A/N I am sorry
Hello everyone.
I am pretty sure some of you might wonder , what happened to me, and why I was gone.....
Well that's quite a long story but you deserve to know.
Unfortunately, I felt quite bad.... About myself, and my health was quite bad as well.
It may have seemed to some of you that I wasn't gone at all, but for other half of you, you didn't see me for a while.
Well hi.
Eh.....I don't know what to say to be honest.....maybe I should start by explaining myself.
So first off, I was quite busy of course, although it's holidays now.
Second off, I felt like shit...I still feel that way, I kind of feel like someone is kicking down all the time, like I can't get up even if I try.
I know I am cold hearted and selfish and maybe even weak..... but I am realising it more and more. I over react a lot, and I feel like I don't have a place anywhere, and that everyone will hate me in the end.

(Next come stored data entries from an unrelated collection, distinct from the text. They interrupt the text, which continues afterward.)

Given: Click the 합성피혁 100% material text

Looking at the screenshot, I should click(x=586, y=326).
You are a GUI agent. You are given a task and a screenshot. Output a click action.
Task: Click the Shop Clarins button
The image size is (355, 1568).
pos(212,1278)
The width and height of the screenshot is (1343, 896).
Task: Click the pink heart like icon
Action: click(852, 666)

I get so upset and slightly jealous when I see people in shows and books and outside my house, that have friendships that were long lasting, that some people met each other so long time ago, like my group of friends.
They met at the beginning and I came around 7 months ago, I just met two of them a year ago.
I feel like all people I know , are friends with other people, which is normal, and they will probably stick around with them and I'll be just their side friend.
I feel like nothing.
Some people say, being someone's second choice sucks, and it does, not gonna lie.
Some people say, being friendzoned sucks, and I am not gonna lie, it does hurt too, but at least they don't kick you out of their life, they still want you in their life, no matter what they call you, girlfriend/boyfriend or best friend/ friend, they still want you, even if they friendzoned you, you are still important to them.
But the most thing that sucks is being no one's choice.
It hurts like hell, knowing that you will never be anyone's choice.
The other thing that kept me quite away from the world of online, (well mostly I stayed and read stuff) was, my health.
As some of you may know, in my family there is a sickness that runs through our blood.
One of the illnesses is panic attacks
Second one is Anemia.
I am unfortunately suffering from both. However, for how anemia is kicking my butt more, and the fact that I am weak and tired also comes from the fact that I don't go out often, especially when it's summer.
But I promise to improve that, I will go out more often, cause I can't stand doing nothing as well as feeling like shit.
Two days in a row I had a very bad headache, as well as I was throwing up a lot, which was bad.
I am also doing training which involves a lot of cooking, and since I am very sensitive to heat and bad smells, it ends up being bad for me.
Well I hope you know now and you aren't worried as much.
Probably none of you will notice it, but it's worth a try.